• [TASK A]: According to the post on faster utf8 escaping, which module did the author first use to find out why Apache was sitting on the CPU?

• [EXTRACT]:
** START **

Beefy Boxes and Bandwidth Generously Provided by pair Networks
go ahead... be a heretic
 
PerlMonks  

Faster utf8 escaping.

by kyle (Abbot)
on Apr 07, 2009 at 16:43 UTC ( #756074=perlmeditation: print w/ replies, xml ) Need Help??

Our application at $work sometimes needs to pull a user's document out of the database and do some escaping for the benefit of JavaScript before delivery. For this, we used Unicode::Escape until recently when someone tried to work with an unusually large document and the web server spent an hour doing the escaping. This is my story of finding and fixing the problem.

Finding the problem

I used Apache::DProf to find why apache was sitting on the CPU instead of responding. This was as easy as adding "PerlModule Apache::DProf" to the httpd.conf and restarting Apache. (Actually, it then complained about a missing directory which I had to create—always check your error logs!) After that, I ran the offending request and looked for the huge tmon.out file. Analyzing that was as described in Profiling your code.

Having narrowed it down to the escaping (which I never would have expected to be a problem), I ran that in a little test script under Devel::NYTProf. That led me straight to this loop:

while(my $uchar = $us->chop) { my $utf8 = $uchar->utf8; $rslt = (($utf8 =~ /[\x80-\xff]/) ? '\\u'.unpack('H4', $uchar- +>utf16be) : $utf8) . $rslt; }

It loops through the entire string one character at a time, building the new string in reverse while destroying the old string. Charming.

Faster

My colleagues got a significant speed boost just by changing the loop to this:

while(my $uchar = $us->substr( $offset++, 1 )) { my $utf8 = $uchar->utf8; $rslt .= ($utf8 =~ /[\x80-\xff]/) ? '\\u'.unpack('H4', $uchar- +>utf16be) : $utf8; }

I haven't dived into the guts of this, but I suspect it gets its speed from two things.

** END **

• [TASK B]: Reproduce the lines of the records beginning with the line that contains "Given: Click Translate from Italian" and continuing through the line that contains "I will point(15,390).", including both of those lines.

• [RECORDS SHOWN]:

** START **

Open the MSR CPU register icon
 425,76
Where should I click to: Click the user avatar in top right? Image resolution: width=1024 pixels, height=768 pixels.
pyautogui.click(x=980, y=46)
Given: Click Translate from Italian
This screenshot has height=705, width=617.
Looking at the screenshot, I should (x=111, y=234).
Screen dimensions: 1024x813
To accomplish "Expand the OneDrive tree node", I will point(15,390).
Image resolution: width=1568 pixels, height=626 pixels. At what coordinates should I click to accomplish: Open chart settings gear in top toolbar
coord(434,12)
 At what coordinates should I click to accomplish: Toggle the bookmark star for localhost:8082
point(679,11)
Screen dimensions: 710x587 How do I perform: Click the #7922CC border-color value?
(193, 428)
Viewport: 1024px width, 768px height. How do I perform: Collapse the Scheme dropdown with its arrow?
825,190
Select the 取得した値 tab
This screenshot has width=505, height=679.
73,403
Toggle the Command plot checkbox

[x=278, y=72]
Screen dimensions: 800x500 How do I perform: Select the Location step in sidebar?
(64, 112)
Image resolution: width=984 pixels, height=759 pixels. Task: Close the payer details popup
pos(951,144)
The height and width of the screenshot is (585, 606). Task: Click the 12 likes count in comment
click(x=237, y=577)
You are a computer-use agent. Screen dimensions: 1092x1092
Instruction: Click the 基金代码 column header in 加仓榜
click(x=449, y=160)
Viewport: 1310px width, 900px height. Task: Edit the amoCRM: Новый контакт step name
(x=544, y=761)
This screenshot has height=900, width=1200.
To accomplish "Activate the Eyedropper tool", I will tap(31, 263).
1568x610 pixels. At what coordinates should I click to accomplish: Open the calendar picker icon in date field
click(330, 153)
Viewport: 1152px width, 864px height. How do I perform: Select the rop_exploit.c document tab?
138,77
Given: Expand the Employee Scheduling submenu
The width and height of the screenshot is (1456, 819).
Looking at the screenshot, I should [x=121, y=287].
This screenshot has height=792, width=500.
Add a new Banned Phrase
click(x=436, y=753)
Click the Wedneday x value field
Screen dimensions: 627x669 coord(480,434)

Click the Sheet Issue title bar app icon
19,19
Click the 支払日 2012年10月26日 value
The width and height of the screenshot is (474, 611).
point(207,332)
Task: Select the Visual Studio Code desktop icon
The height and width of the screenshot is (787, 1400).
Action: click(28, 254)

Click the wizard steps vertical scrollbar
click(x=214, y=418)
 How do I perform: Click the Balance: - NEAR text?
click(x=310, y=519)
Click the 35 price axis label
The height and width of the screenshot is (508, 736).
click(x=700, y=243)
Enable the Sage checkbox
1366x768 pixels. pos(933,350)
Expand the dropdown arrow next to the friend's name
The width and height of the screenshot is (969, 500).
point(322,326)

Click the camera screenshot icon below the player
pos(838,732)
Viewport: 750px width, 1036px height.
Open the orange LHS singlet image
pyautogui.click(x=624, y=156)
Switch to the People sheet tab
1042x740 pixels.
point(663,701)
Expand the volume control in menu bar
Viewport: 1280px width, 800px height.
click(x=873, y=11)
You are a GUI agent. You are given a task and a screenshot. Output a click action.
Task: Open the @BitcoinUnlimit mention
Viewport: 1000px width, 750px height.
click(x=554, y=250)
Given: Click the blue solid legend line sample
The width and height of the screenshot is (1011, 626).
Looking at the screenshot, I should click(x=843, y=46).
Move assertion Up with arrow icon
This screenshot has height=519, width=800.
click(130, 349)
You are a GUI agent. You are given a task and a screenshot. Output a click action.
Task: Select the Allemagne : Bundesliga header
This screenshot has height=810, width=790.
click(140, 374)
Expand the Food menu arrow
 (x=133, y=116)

** END **

• [TASK ANSWER A]: Apache::DProf

• [TASK ANSWER B]:
Given: Click Translate from Italian
This screenshot has height=705, width=617.
Looking at the screenshot, I should (x=111, y=234).
Screen dimensions: 1024x813
To accomplish "Expand the OneDrive tree node", I will point(15,390).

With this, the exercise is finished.